## Drift in hotel booking dataset

In the previous chapter, you calculated the business value and ROC AUC performance for a model that predicts booking cancellations. You noticed a few alerts in the resulting plots, which is why you need to investigate the presence of drift in the analysis data.

In this exercise, you will initialize the multivariate drift detection method and compare its results with the performance results calculated in the previous chapter.

StandardDeviationThreshold is already imported along with business value, and ROC AUC results stored in the perf_results variable and feature_column_names are already defined.

### Instructions
    - Initialize the StandardDeviationThreshold method and set std_lower_multiplier to 2 and std_upper_multiplier parameters to 1.
    - Add the following feature names country, lead_time, parking_spaces, and hotel. Retain their order.
    - Pass previously defined thresholds and feature names to the DataReconstructionDriftCalculator.
    - Show the comparison plot featuring both the multivariate drift detection results(mv_results) and the performance results(perf_results).

In [None]:
# Create standard deviation thresholds
stdt = StandardDeviationThreshold(std_lower_multiplier=2, std_upper_multiplier=1)

# Define feature columns
feature_column_names = ['country', 'lead_time', 'parking_spaces', 'hotel']

# Intialize, fit, and show results of multivariate drift calculator
mv_calc = nannyml.DataReconstructionDriftCalculator(
    column_names=feature_column_names,
	threshold = stdt,
    timestamp_column_name='timestamp',
    chunk_period='m')
mv_calc.fit(reference)
mv_results = mv_calc.calculate(analysis)
mv_results.filter(period='analysis').compare(perf_results).plot().show()

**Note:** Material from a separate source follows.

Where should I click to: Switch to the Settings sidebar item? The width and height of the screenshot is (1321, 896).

## Univariate drift detection for hotel booking dataset

In the previous exercises, we established using the multivariate drift detection method that the shift in data in January is responsible for the alert in the ROC AUC metric and the negative business value of the model.

In this exercise, you will use a univariate drift detection method to find the feature and explanation behind the drift.

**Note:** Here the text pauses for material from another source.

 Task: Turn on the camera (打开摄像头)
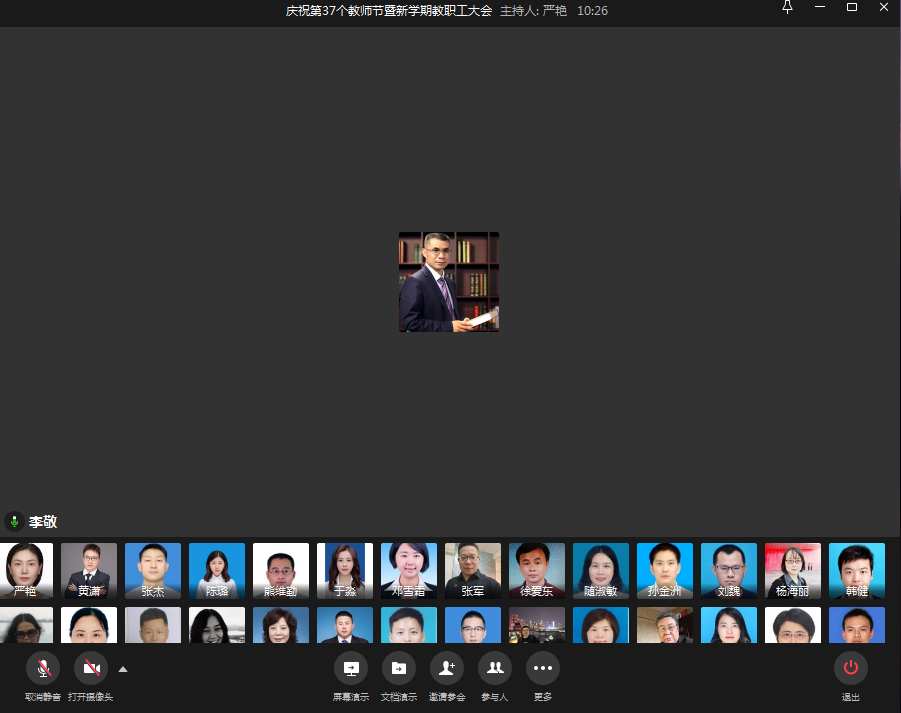(x=91, y=668)
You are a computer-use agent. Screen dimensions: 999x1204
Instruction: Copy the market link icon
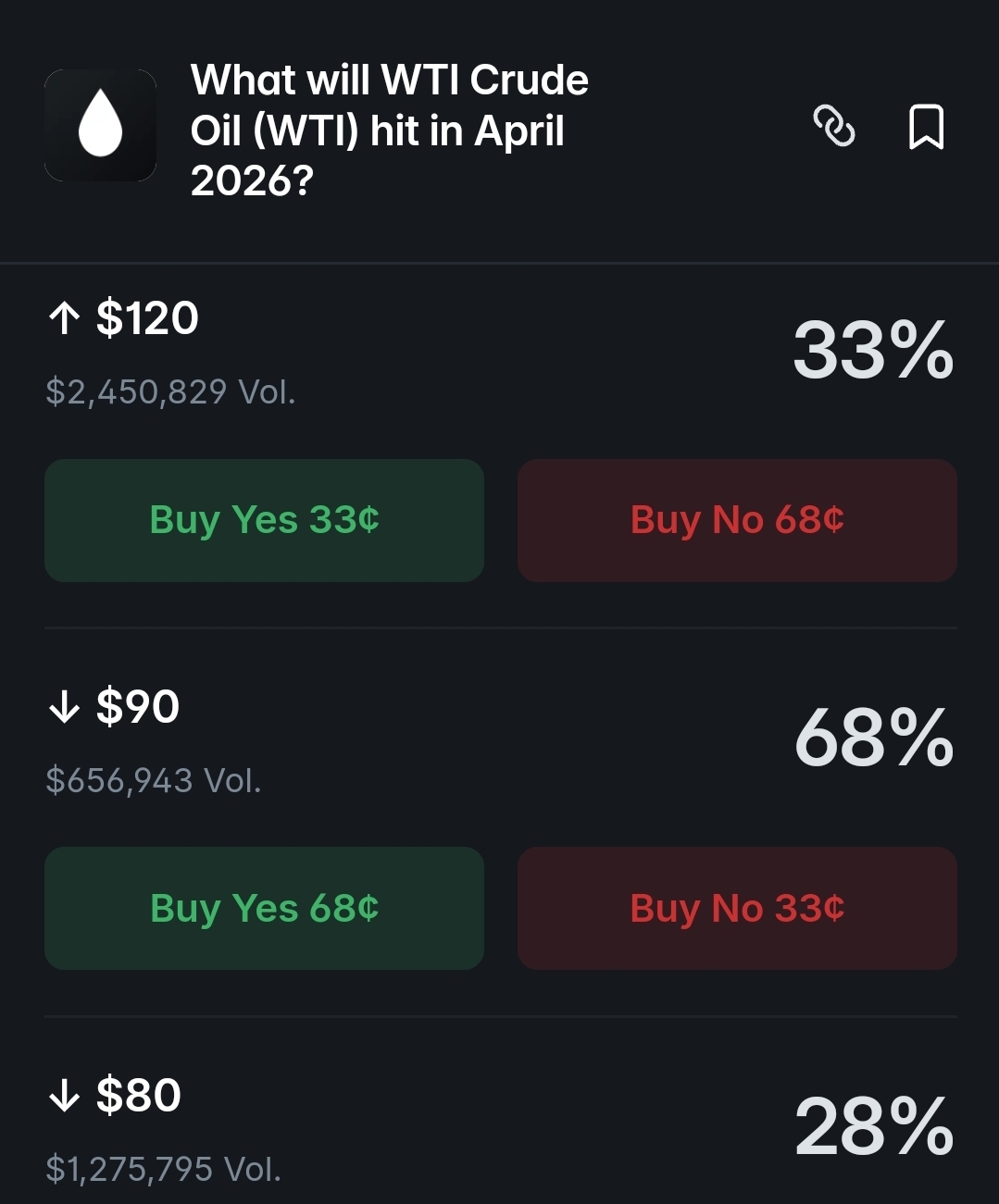pyautogui.click(x=833, y=126)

The reference and analysis sets are already pre-loaded for you.

### Instructions
    - Specify Wasserstein and Jensen-Shannon method for continuous methods and L-inifity and Chi2 for categorical.
    - Fit the reference and calculate results on the analysis set.
    - Plot the results.

In [None]:
# Intialize the univariate drift calculator
uv_calc = nannyml.UnivariateDriftCalculator(
    column_names=feature_column_names,
    timestamp_column_name='timestamp',
    chunk_period='m',
    continuous_methods=['wasserstein', 'jensen_shannon'],
    categorical_methods=['l_infinity', 'chi2'],
)

# Plot the results
uv_calc.fit(reference)
uv_results = uv_calc.calculate(analysis)
uv_results.plot().show()

## Ranking the univariate results

In the previous exercises, you ended up with eight plots. In this exercise your task is to rank them based on the number of the alerts and the correlation with the ROC AUC performance.

The univariate results are pre-loaded and stored in uv_results variable, and performance results are stored in perf_results variable.

### Instructions 1/2
    - Initialize AlertCountRanker without any initial parameters.
    - Call .rank() method and pass the filtered uv_results for Wasserstein and L-infinity methods.

In [None]:
# Initialize the alert count ranker
alert_count_ranker = nannyml.AlertCountRanker()
alert_count_ranked_features = alert_count_ranker.rank(
    uv_results.filter(methods=['wasserstein', 'l_infinity']))

display(alert_count_ranked_features)

### Instructions 2/2
    - Initialize CorrelationRanker without any initial parameters.
    - Fit correlation ranker with filtered perf_results for reference period.
    - Use rank method and pass there filtered uv_results for Wasserstein and L-infinity methods and perf_results.

In [None]:
# Initialize the alert count ranker
alert_count_ranker = nannyml.AlertCountRanker()
alert_count_ranked_features = alert_count_ranker.rank(
    uv_results.filter(methods=['wasserstein', 'l_infinity']))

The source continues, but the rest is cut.